Non-Intrusive Prediction of Speech Intelligibility and Listening Effort in Real-Time

Authors: Martin Berdau1

1Medizinische Physik, Carl-von-Ossietzky-Universität Oldenburg

Speech Intelligibility (SI) and Listening Effort (LE) are essential measures for assessing speech perception in an acoustic scenario. This especially is the case in the context of hearing aids, where the aim is to maximize SI or minimize LE by applying different sorts of hearing aid programs and signal processing algorithms. Making accurate predictions using models can become quite challenging, when exposed to dynamic acoustic scenarios with e.g. differing Signal-to-Noise Ratios, reverberation or speaker positions.
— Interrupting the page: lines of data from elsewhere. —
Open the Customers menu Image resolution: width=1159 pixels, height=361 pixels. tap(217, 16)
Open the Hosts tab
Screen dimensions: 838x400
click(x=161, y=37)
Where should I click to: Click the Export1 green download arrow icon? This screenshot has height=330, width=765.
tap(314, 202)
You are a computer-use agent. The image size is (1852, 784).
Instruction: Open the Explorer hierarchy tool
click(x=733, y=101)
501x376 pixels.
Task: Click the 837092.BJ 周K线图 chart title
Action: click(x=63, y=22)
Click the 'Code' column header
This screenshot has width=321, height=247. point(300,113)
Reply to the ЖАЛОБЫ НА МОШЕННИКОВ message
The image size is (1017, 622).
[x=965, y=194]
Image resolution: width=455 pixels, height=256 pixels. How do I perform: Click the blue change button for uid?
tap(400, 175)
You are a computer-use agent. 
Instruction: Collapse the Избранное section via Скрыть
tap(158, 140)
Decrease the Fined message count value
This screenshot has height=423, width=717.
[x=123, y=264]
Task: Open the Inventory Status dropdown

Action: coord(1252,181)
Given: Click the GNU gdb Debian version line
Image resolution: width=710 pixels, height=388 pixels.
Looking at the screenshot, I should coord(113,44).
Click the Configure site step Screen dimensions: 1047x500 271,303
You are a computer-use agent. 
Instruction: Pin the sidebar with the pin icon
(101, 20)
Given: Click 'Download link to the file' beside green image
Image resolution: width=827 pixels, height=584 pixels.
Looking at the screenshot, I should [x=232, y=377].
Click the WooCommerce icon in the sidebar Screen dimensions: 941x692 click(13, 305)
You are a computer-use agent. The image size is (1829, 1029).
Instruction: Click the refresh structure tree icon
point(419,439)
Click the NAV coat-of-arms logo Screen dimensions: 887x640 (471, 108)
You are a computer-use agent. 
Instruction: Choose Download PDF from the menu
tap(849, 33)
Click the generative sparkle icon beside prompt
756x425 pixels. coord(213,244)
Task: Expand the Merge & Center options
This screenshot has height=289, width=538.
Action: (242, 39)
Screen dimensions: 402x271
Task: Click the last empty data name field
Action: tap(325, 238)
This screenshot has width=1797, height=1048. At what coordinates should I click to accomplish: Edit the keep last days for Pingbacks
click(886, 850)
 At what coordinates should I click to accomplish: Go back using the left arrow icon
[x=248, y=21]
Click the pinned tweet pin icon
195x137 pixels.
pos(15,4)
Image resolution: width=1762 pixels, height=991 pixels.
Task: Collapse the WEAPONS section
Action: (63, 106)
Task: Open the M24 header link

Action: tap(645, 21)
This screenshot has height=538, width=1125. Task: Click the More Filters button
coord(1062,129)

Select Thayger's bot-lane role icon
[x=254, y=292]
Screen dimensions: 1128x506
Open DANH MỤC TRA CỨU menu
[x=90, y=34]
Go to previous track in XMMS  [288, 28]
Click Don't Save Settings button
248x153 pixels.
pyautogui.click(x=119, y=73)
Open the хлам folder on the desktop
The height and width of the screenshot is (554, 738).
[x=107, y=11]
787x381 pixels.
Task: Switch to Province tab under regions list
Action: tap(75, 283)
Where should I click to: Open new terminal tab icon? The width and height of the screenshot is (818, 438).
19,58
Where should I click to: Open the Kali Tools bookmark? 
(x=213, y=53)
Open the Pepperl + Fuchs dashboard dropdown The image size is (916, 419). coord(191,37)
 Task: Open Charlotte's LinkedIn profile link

Handling those challenges requires fast adaption to the scene. Moreover, in order to be usable in a hearing aid devices, real-time applicability and non-intrusiveness is required. However, current modeling is often times done offline, where audio of a fixed length is used and all signal properties at any point in time are known, making those models unusable for practical applications in unknown listening scenarios. Also, a lot of other models require separated clean target and interferer source signals of an acoustic scene, which are hard to acquire. Therefore, we propose a non-intrusive real-time model for predicting SI and LE, which consists of a binaural front-end and a single-channel backend. The front-end receives two ear signals and applies processing with respect to binaural hearing outputting a single-channel audio signal. The back-end makes a prediction of SI and LE on the output by using phoneme probability distributions as employed in Active Speech Recognition systems. In order to evaluate the model predictions, measurements are planned, where participants are required to make real-time assessments. This work may allow for easy real-time monitoring in the context of Ecological Momentary Assessment in the near future.